_Problem details_
Filter the data below, keeping only lines that contain "agent".

Items listed in a dataset:
********************

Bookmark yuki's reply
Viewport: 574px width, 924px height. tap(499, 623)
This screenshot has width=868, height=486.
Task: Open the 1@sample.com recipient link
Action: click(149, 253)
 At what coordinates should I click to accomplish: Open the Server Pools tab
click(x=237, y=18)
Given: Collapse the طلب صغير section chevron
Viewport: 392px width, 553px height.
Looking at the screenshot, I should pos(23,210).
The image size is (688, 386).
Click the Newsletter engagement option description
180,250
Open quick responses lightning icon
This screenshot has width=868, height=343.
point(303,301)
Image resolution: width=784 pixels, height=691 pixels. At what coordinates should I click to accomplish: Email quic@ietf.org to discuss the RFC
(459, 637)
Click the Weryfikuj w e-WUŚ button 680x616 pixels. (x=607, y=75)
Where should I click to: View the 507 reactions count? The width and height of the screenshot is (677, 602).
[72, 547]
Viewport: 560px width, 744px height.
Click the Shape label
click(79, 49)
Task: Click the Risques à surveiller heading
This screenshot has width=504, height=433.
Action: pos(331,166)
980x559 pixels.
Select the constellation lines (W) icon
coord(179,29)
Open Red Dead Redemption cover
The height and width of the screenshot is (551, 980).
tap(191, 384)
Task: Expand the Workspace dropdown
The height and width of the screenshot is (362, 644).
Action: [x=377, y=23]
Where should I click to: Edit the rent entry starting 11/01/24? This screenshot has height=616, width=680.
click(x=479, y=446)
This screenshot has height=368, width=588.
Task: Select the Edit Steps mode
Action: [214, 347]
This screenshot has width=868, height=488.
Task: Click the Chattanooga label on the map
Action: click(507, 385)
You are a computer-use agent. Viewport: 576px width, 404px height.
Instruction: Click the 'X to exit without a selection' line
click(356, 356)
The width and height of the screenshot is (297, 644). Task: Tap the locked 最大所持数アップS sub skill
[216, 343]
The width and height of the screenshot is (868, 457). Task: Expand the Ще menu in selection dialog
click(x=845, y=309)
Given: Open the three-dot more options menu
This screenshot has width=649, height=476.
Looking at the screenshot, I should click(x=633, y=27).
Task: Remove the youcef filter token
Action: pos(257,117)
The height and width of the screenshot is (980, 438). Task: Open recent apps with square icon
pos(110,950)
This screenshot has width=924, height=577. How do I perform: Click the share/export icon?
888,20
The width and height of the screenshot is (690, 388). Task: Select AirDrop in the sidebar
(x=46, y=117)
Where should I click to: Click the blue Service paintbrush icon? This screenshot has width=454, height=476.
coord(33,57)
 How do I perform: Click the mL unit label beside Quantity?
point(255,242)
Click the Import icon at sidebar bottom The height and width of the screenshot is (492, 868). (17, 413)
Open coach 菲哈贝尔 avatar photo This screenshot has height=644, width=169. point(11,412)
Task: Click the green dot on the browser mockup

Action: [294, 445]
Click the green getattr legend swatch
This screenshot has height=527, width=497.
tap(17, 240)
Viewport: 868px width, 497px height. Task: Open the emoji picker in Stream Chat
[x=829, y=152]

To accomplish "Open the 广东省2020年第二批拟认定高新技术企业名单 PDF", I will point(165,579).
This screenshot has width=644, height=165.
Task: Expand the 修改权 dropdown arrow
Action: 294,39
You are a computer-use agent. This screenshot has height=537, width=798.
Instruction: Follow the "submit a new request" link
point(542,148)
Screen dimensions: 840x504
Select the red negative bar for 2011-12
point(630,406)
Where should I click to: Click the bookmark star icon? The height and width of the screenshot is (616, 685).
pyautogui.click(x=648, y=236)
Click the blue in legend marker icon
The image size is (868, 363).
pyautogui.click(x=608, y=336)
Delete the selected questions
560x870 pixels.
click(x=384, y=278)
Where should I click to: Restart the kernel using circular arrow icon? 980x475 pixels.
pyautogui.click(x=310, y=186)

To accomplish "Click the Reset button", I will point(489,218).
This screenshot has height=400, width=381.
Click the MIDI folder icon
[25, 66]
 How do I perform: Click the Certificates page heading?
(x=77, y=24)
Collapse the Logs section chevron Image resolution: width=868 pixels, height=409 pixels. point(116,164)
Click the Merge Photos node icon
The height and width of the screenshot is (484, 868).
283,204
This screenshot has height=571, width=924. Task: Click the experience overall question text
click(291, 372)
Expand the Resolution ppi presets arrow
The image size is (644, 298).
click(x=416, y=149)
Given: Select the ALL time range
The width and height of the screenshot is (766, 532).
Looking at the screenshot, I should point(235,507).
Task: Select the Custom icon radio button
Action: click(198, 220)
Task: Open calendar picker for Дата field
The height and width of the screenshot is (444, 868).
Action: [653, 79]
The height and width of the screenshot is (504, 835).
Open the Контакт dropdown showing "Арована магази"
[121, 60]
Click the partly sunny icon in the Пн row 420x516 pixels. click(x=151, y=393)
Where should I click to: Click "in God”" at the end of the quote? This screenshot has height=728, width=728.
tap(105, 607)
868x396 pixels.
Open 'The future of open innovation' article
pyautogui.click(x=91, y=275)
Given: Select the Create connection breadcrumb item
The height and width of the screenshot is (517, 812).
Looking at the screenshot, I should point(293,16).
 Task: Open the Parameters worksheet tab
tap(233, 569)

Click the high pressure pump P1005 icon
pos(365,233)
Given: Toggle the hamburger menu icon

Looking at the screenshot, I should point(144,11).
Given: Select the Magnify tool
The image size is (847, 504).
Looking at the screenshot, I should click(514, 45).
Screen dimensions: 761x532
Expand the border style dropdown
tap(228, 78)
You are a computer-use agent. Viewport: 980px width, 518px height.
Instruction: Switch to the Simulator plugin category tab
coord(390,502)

********************

_Exercise solution_
You are a computer-use agent. Viewport: 576px width, 404px height.
You are a computer-use agent. This screenshot has height=537, width=798.
You are a computer-use agent. Viewport: 980px width, 518px height.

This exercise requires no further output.